##### Excerpted records #####

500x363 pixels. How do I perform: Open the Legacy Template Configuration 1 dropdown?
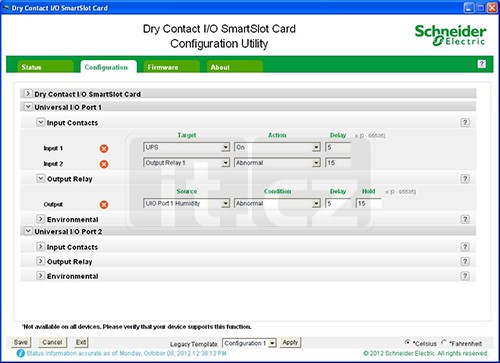click(x=250, y=343)
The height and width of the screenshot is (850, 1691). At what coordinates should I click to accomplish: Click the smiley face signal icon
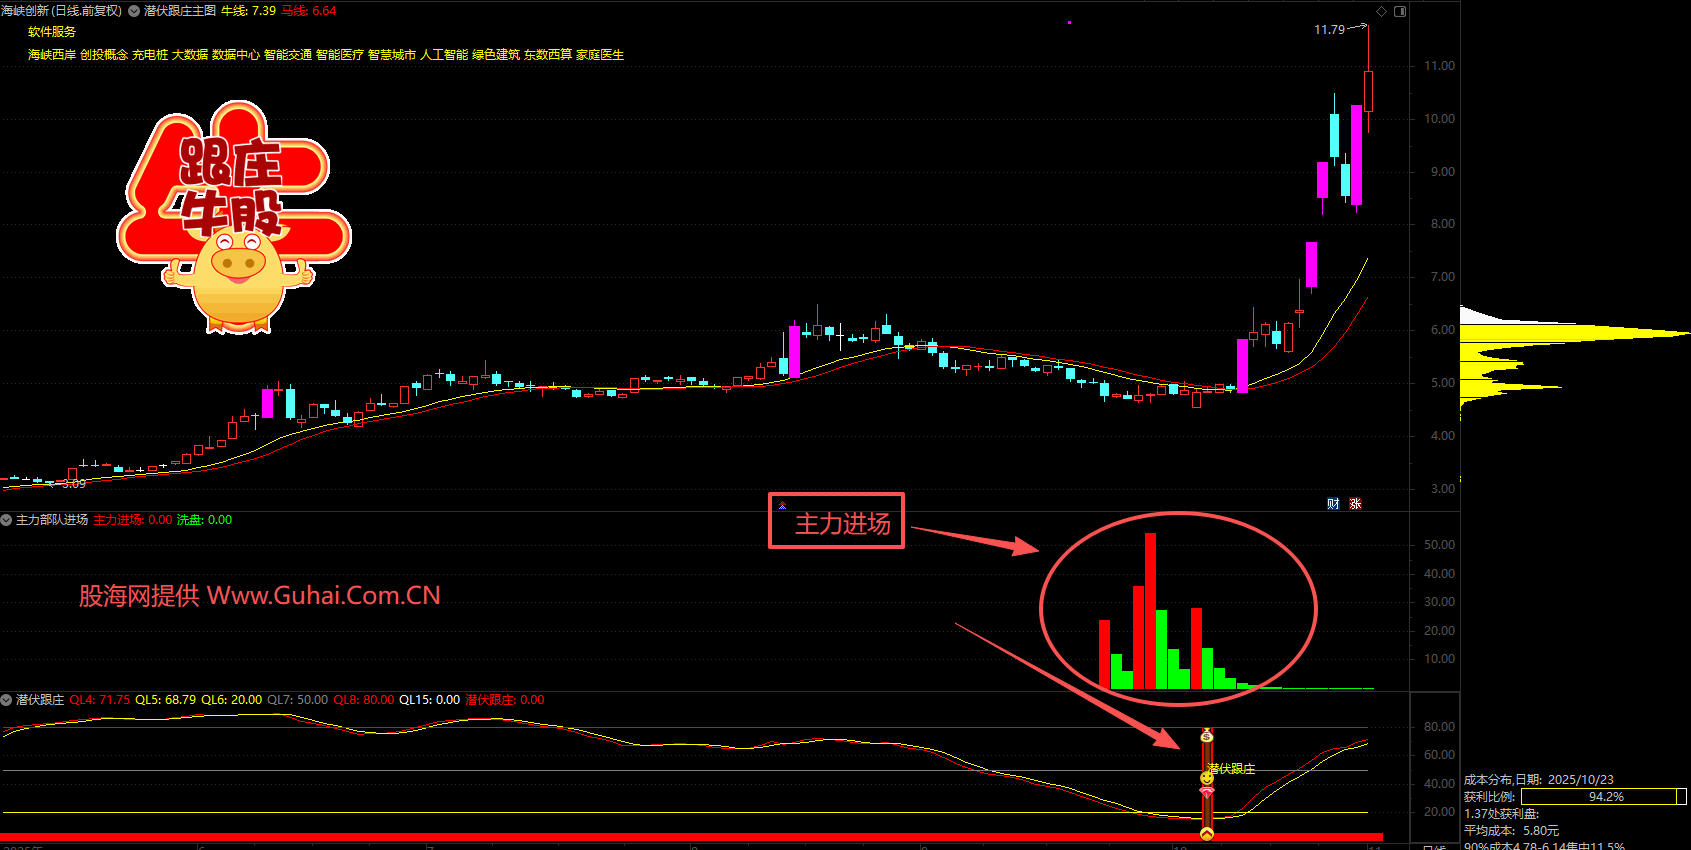[1207, 777]
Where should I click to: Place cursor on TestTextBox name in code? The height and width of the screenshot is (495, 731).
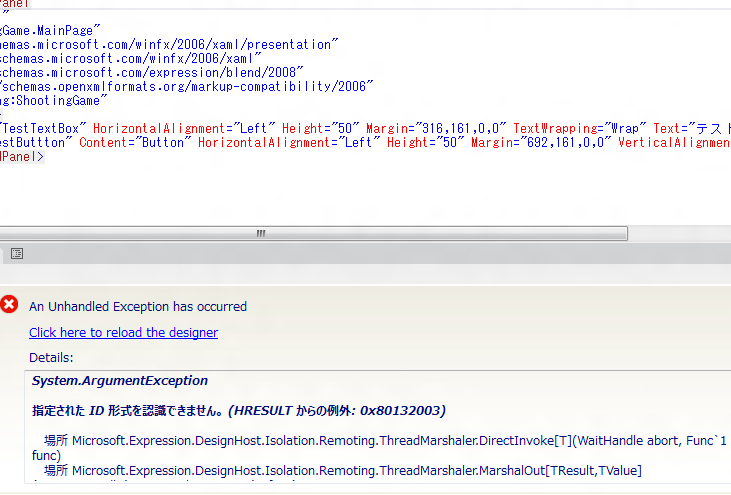[46, 128]
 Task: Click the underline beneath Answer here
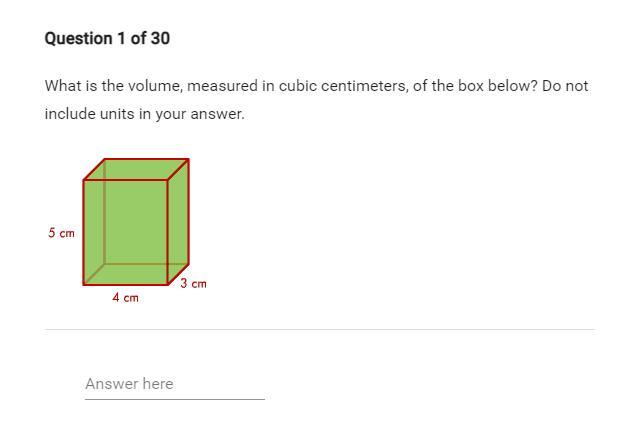click(175, 399)
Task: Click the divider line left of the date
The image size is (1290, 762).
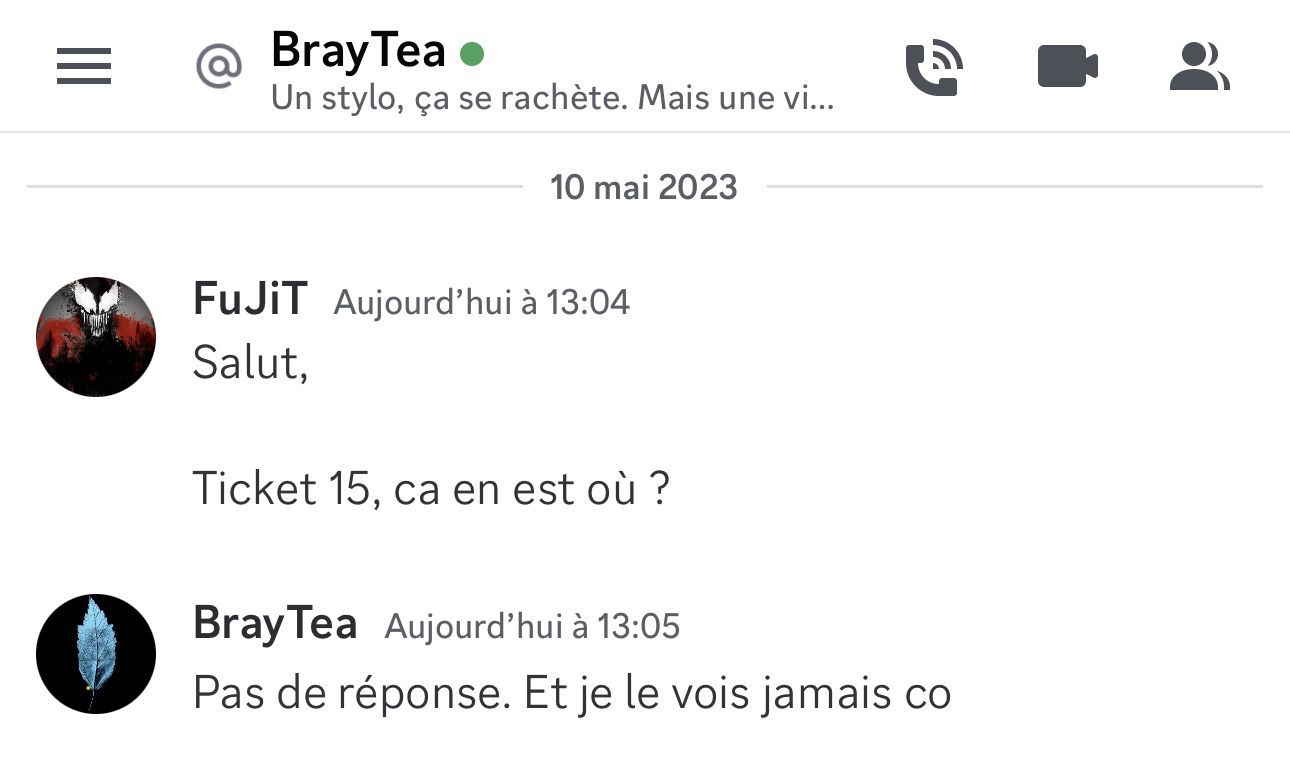Action: tap(275, 186)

#####

Skip every picture and retype only the lines from the line with "Task: Click the divider line left of the date" through the last line of the listing, both ends included, exactly as they appear.

Task: Click the divider line left of the date
The image size is (1290, 762).
Action: tap(275, 186)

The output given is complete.